Let's start with a definition:
- The quality of having experience, knowledge, and good judgment
- The soundness of an action or decision with regard to the application of such experience, knowledge, and good judgment
- The body of knowledge and principles that develops within a specified society or period
This provides some clues. First, we gain wisdom through experience, which is exactly what experimenting is about. In that sense, gaining experience is built in because the whole idea is to try things (i.e., to make changes), measure what happens, and then learn from it. Put another way, experimenting plants the seeds for wisdom to sprout.
Second, we gain knowledge because we learn a lot when we are excited about a topic. In the self-experimenting case, our motivation stems from the subject being ourselves. My first step when I design an experiment is to research the issue to understand possible cause-effect relationships, and then choose a starting point of something to try changing. For example, when researching improving my sleep, I learned about the importance of having a regular routine and going to bed as soon as I first feel tired (see Install a new bedtime sleep routine in Edison). Because you're putting the knowledge directly to use in a personally relevant way, it sticks. Just ask someone about an experiment they tried, and you'll see their eyes light up when they share what they learned.
But what specifically should you track? A process that's helped me get insights into my (often irrational) behavior is to model my thinking, put it to the test, and adjust according to what conflicts (or not) I discover. A primary application is in making decisions. I think that every decision has an underlying model or theory that it's based on, which makes for a natural test:
- Write down your decision when you make it, including a short analysis of what you think's going on in the situation, along with your predicted outcome,
- Follow the consequences long enough for them to mature, and then
- Compare the results to your theory when you started, dissect the differences, and learn from it.

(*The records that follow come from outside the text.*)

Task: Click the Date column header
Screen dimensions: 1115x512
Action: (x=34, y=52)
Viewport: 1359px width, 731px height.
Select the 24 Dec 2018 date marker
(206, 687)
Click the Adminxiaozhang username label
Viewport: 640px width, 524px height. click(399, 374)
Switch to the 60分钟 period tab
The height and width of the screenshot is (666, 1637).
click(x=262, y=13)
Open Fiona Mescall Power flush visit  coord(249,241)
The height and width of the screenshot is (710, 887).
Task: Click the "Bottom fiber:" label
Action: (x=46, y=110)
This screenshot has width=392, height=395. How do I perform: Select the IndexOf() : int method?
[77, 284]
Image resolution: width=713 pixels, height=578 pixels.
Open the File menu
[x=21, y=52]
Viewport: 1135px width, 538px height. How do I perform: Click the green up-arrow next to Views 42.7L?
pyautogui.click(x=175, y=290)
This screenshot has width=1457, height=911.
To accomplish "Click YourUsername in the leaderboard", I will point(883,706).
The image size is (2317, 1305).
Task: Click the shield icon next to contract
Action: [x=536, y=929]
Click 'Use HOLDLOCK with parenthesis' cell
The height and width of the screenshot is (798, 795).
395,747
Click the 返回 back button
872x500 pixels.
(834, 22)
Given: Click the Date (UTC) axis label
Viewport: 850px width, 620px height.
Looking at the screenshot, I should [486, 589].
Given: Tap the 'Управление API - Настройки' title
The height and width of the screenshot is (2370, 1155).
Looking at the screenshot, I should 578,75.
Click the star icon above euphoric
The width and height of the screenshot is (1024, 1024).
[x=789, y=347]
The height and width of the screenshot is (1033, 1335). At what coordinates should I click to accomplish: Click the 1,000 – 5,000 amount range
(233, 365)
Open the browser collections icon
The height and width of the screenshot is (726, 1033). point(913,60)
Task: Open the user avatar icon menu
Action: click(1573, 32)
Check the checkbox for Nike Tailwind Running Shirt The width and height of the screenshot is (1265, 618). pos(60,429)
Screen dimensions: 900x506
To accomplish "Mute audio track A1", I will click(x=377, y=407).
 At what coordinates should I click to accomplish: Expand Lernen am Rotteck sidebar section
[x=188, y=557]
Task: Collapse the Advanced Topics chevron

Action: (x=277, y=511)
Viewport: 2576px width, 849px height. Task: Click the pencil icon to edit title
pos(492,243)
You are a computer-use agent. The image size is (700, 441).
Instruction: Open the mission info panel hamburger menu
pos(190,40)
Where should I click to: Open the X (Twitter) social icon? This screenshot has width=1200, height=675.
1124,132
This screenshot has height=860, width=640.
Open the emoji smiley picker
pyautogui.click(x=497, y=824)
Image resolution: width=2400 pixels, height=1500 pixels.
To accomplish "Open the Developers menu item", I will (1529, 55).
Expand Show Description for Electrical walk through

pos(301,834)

I've found that over time this helps me improve my accuracy and understanding of how to world works. It also helps with anxiety, which makes decisions stressful and difficult. By tracking the decision I get some relief through objectivity. Sometimes it even changes my fear into curiosity, because I honestly start to wonder what will actually happen. For fun I'll occasionally assign probabilities to possible outcomes, which usually leads to surprises, such as a less likely one happening, or one happening that I didn't expect at all. This has also helped be more optimistic, since I usually assume the worst, but things don't always work out that way. Finally, this helps to make explicit any hidden biases and assumptions that are at play, such as my noticing how pessimistic I can be.
The tool I use for tracking this is my experimenter's journal (in my case a big text file), where I tag each decision made, then come back to it later and update them with my conclusions. I've been doing this for years, and you can read more in my old post, A key to continuous learning: Keep a decision log.
Another exercise that's been helpful in facilitating wisdom is tracking lessons I've learned. I use them two ways. First, capturing the lesson cements it in my mind and helps to take the sting out of unpleasant ones, and second, tagging it makes it easy to review ones I've made so I don't make them again! Read more at Some thoughts from tracking "lessons learned" for a year.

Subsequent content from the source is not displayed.